Abstract
M.Sc. (Chemistry)
Water scarcity has become a major constraint globally. This situation has been further aggravated by the introduction of harmful foreign substances into most natural water systems. Among these highly toxic pollutants, bisphenol A (BPA) has raised a lot of environmental concerns in recent years. BPA is an active endocrine disrupting pollutant that disturbs the normal functioning of hormones in human beings and animal thus resulting in various health challenges. Traditional wastewater treatment methods have shown some limitations towards complete removal of BPA, especially at trace levels. This has compelled researchers to device better methods that can effectively remove BPA from water.

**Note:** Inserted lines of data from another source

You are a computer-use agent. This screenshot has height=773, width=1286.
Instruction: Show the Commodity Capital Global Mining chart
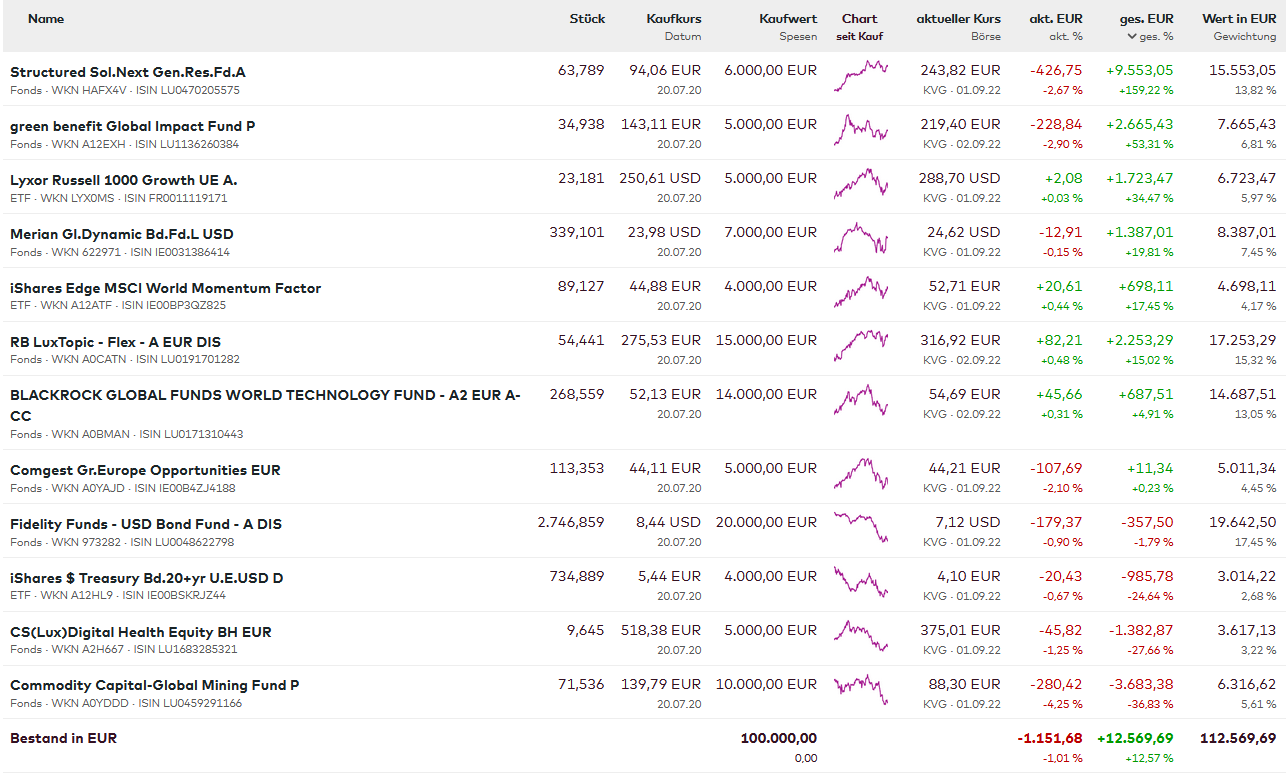click(x=860, y=690)
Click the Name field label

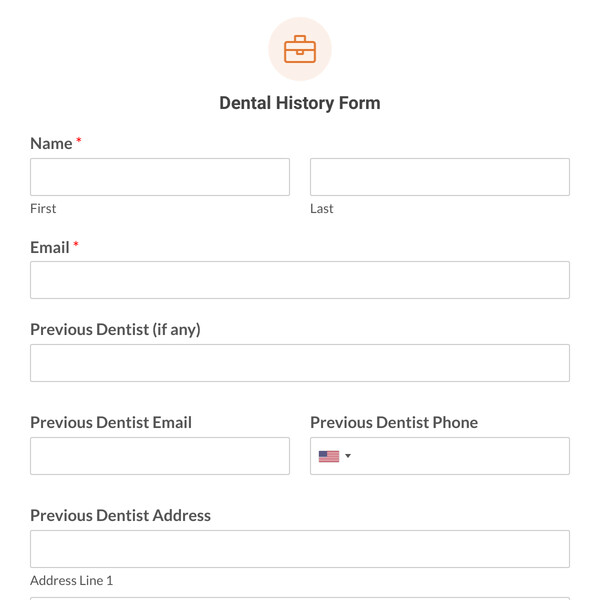[x=51, y=143]
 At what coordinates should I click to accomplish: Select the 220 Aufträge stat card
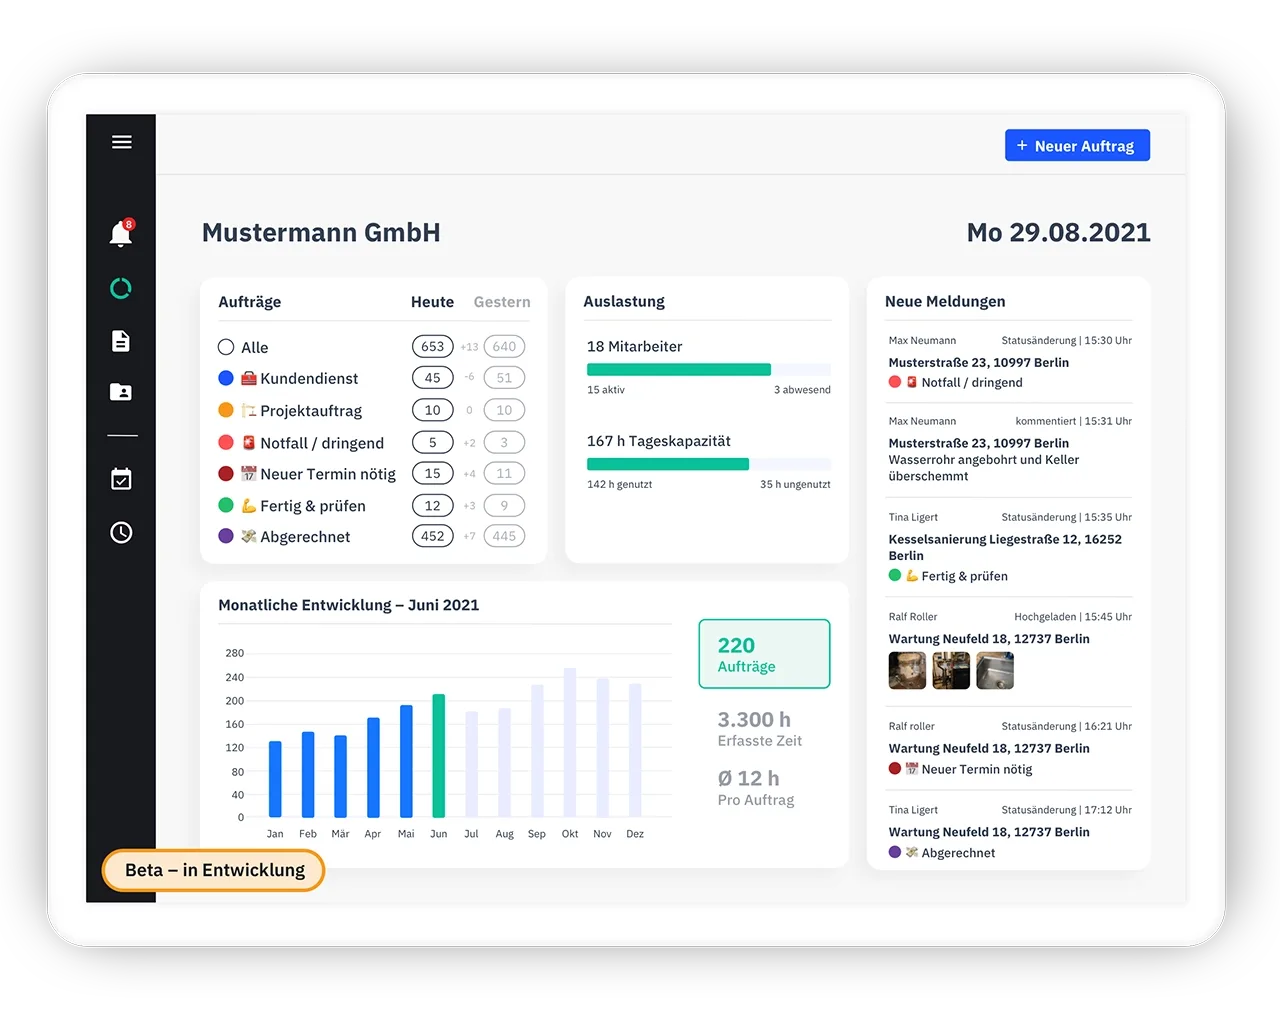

The use of environmentally friendly enzymes, with high selectivity and reaction rates as compared to most chemical catalysts, have proven to be efficient in the biotransformation of emerging micro-pollutants, such as BPA. This research therefore presents, for the first time, the biotransformation of an endocrine disrupting pollutant (bisphenol A) using a laccase immobilized dendritic Hyperbranched polyethyleneimine/polyethersulfone (HPEI/PES) nanofibrous membrane.
Laccase enzymes from Rhus vernificera were covalently bound on HPEI/PES electrospun nanofibrous membranes and used for the removal of BPA from water. The laccase enzyme was anchored on the dendritic membranes through the abundant peripheral amine groups in the hyperbranched polyethyleneimine (HPEI) using glutaraldehyde as a cross-linker. The membranes were characterised with attenuated total reflectance-fourier transform infrared (ATR-FTIR) spectroscopy, scanning electron microscopy coupled with energy-dispersive X-ray spectroscopy (SEM-EDS), ultraviolet-visible (UV-Vis) spectroscopy, correlative light and electron microscopy (CLEM), and atomic force microscopy. Furthermore, contact angle analyses, pure water flux measurements and rejection analyses were carried out. Liquid chromatography-mass spectrometer (LCMS) was used to monitor the degradation by products.
CLEM showed that the enzymes were uniformly dispersed on the nanofibers while SEM analysis revealed that the nanofibers had an average diameter of 354±37 nm...